The county health department “wants our schools to be safe, healthy, open, and able to provide a quality in-person education,” its officials wrote.
Taken together, their new guidance represents a sharp reversal from the county’s earlier directive that students who test positive for COVID could return to school after being fever-free for 24 hours or if they have not developed symptoms within three days.
Beam called that policy “completely inconsistent” with federal and state recommendations and said there was “no definitive evidence” for it “published in the scientific record.” She said the county’s Aug. 15 guidance would “allow for infectious people to be in schools,” putting all children under 12 and anyone else unvaccinated at increased risk.
Beam’s letter also took aim at the county’s policy on reporting coronavirus cases. Schools are required to report coronavirus cases, but Beam contended the county impeded that effort by only “strongly recommending” that parents report cases to schools.
On Monday — before Beam’s letter arrived — county spokesperson James O’Malley told The Inquirer that the July email from Damsker regarding the daycare was written “six weeks ago, when cases were extremely low. The situation is much different now.”
The county’s guidance now includes the requirement for schools to notify the county health department of cases and says parents should report them to schools.

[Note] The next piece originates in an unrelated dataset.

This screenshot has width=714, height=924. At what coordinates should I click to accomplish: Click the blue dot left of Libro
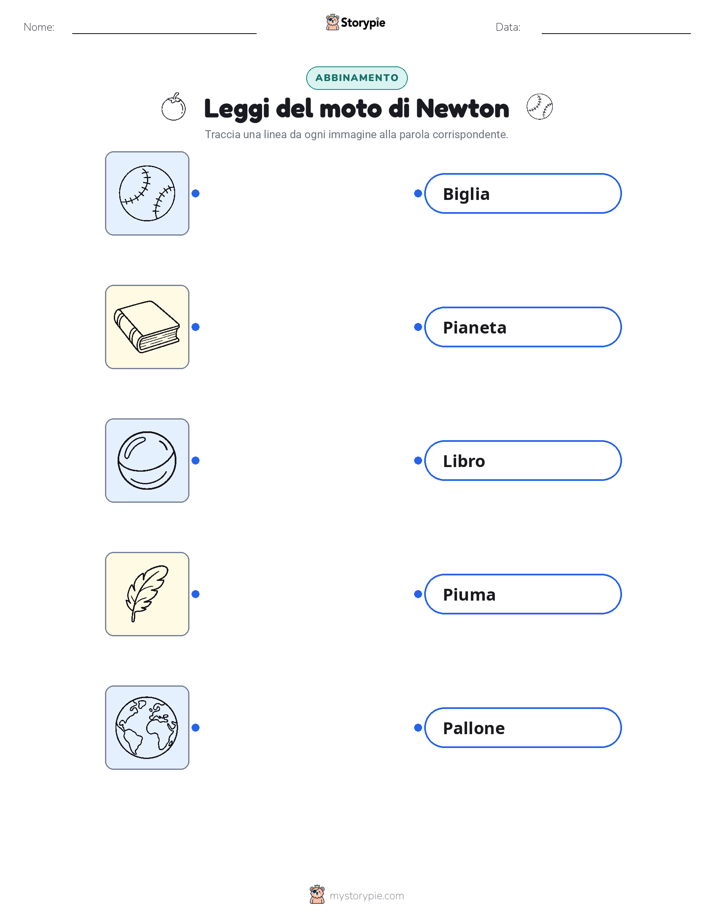click(418, 460)
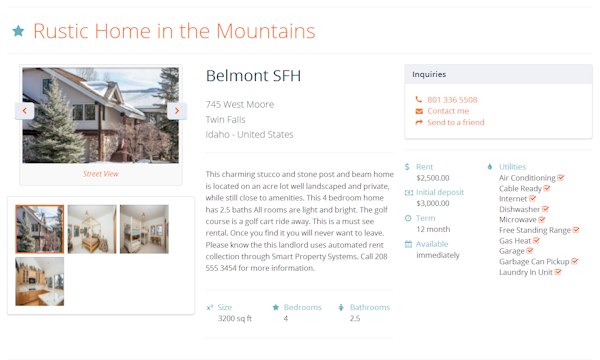Open the Contact me link
Image resolution: width=600 pixels, height=360 pixels.
click(448, 111)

As in other parts of the region, the renewed spread of the virus has plunged Bucks school districts into flux.
Backed by Damsker’s recommendation earlier this summer, some planned to start the year with optional masking. On Aug. 15, the county recommended “time-limited” mask requirements for younger children based on local case rates or in the event of classroom outbreaks.
But two days later, after hearing from hospitals, the county announced that it was recommending all students wear masks in schools.

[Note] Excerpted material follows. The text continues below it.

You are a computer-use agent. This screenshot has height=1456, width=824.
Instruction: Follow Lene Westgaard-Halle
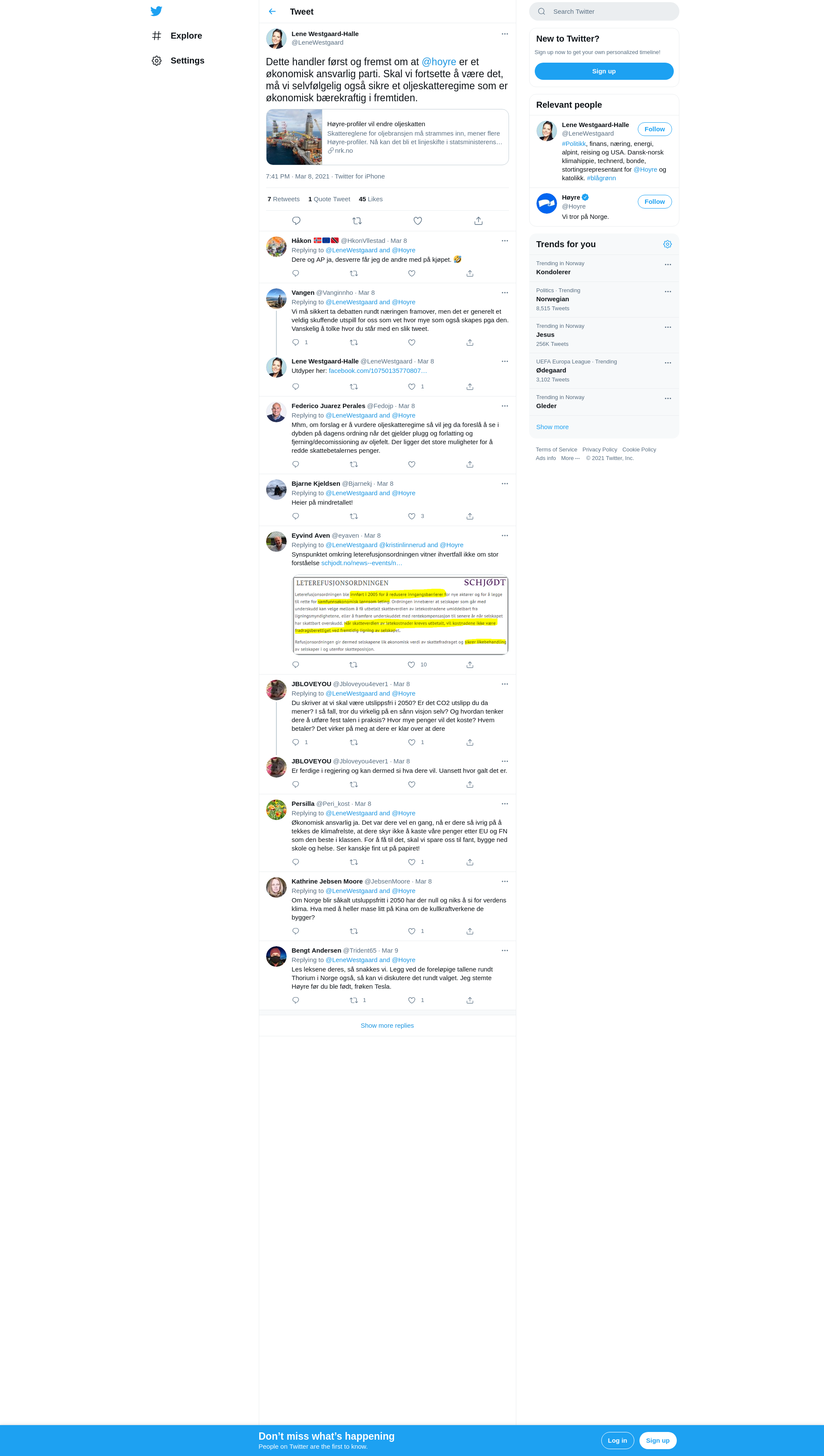(x=654, y=129)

“[That] the hospitals came in and said we’re not going to be able to accommodate these children if they get sick seems like an absolute failure for a public health official, to have to be told that,” said John Bochanski, a Council Rock parent among those anxiously awaiting a school board vote Thursday before sending his 6-year-old daughter to school Monday.

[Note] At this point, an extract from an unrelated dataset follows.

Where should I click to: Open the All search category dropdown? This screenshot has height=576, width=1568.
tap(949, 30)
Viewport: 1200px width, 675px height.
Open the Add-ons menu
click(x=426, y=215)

In Central Bucks, Frances Gonzalez-Griffin said a vote to require masks would be the “bare minimum.” But without other measures, she isn’t sure that will be enough to persuade her to send her 13-year-old daughter to school.
“They don’t want to do any mitigation,” said Gonzalez-Griffin, who is immunocompromised and has two younger children she opted to enroll in virtual learning.
Some districts haven’t changed plans. During a meeting that ran past four hours Monday night, the Pennridge School Board didn’t revisit its plan for optional masking, drawing praise from parents who waited until the end of the meeting to speak.
“Any loss of life is a tragedy, but what we are doing to children is also a tragedy,” said a woman who said she was an ICU nurse, thanking the board. A father told the board his family was “so excited” when the district announced the mask-optional policy: “I hope you keep it.”
Other parents voiced concern — in particular for children under 12, given that they haven’t been vaccinated.
“We’re saying to them, ‘You’re not worth the protection that everyone else is entitled to,’” one man told the board, asking it to reconsider a decision he said was made “without any medical basis.”
Board president William Krause responded that parents had a choice. “Our health and safety plan does not prohibit children from wearing masks,” he said, to applause.